_YOUR TASK_:
Your answer must be the lines from the one containing "מדיניות פרטיות (242, 2167)" through the last line of the records below, copied exactly, with the pictures left out.
[INPUT RECORDS — start]
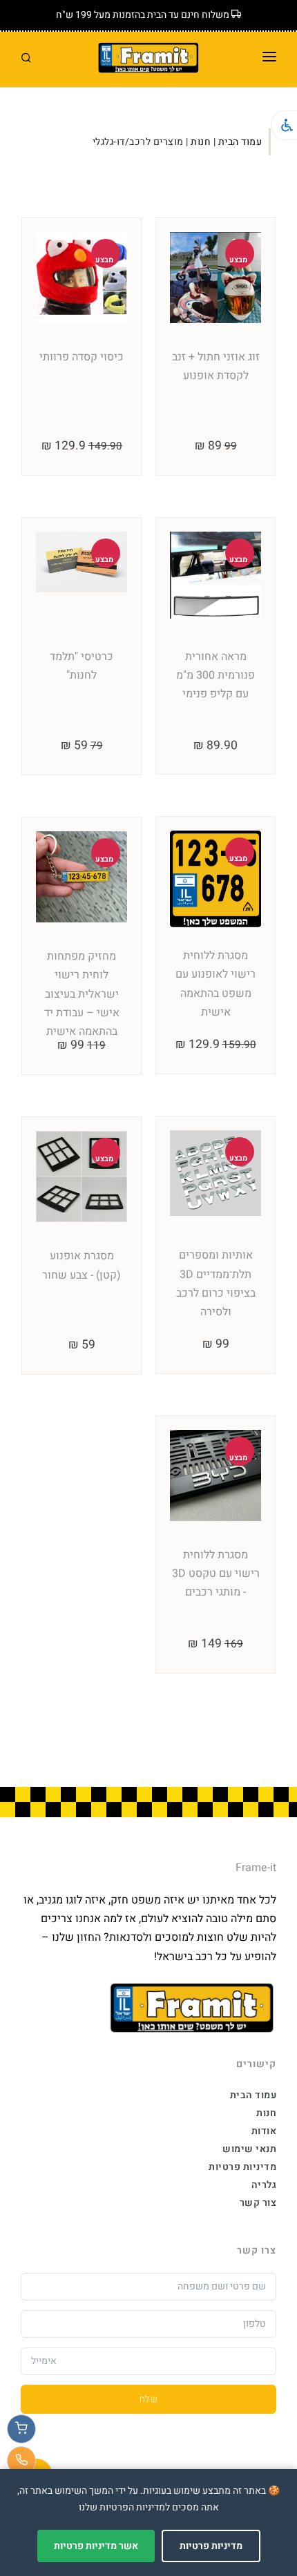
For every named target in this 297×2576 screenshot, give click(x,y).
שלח (149, 2398)
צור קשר (258, 2203)
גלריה (264, 2185)
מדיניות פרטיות (242, 2167)
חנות (201, 142)
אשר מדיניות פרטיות (96, 2546)
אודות (264, 2131)
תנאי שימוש (249, 2149)
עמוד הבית (240, 142)
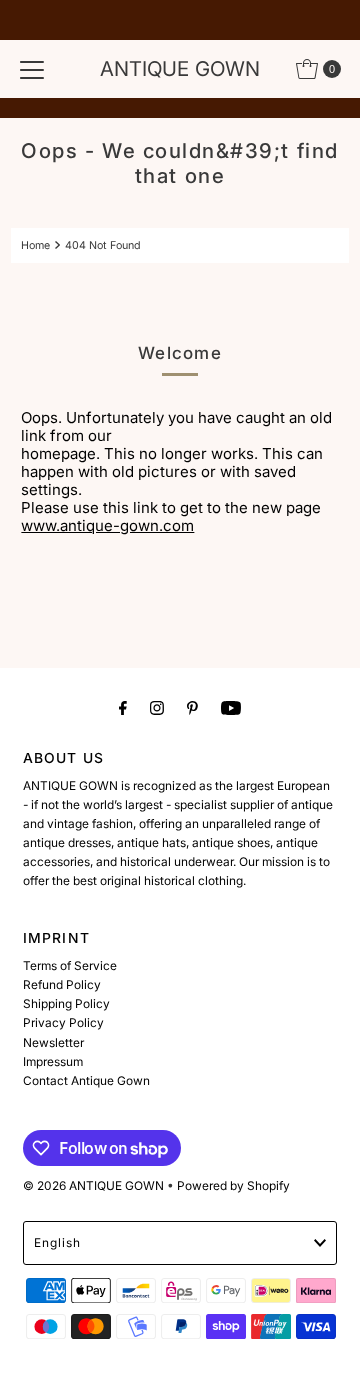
[INPUT RECORDS — finish]
_WRITTEN SOLUTION_:
מדיניות פרטיות (242, 2167)
חנות (201, 142)
אשר מדיניות פרטיות (96, 2546)
אודות (264, 2131)
תנאי שימוש (249, 2149)
עמוד הבית (240, 142)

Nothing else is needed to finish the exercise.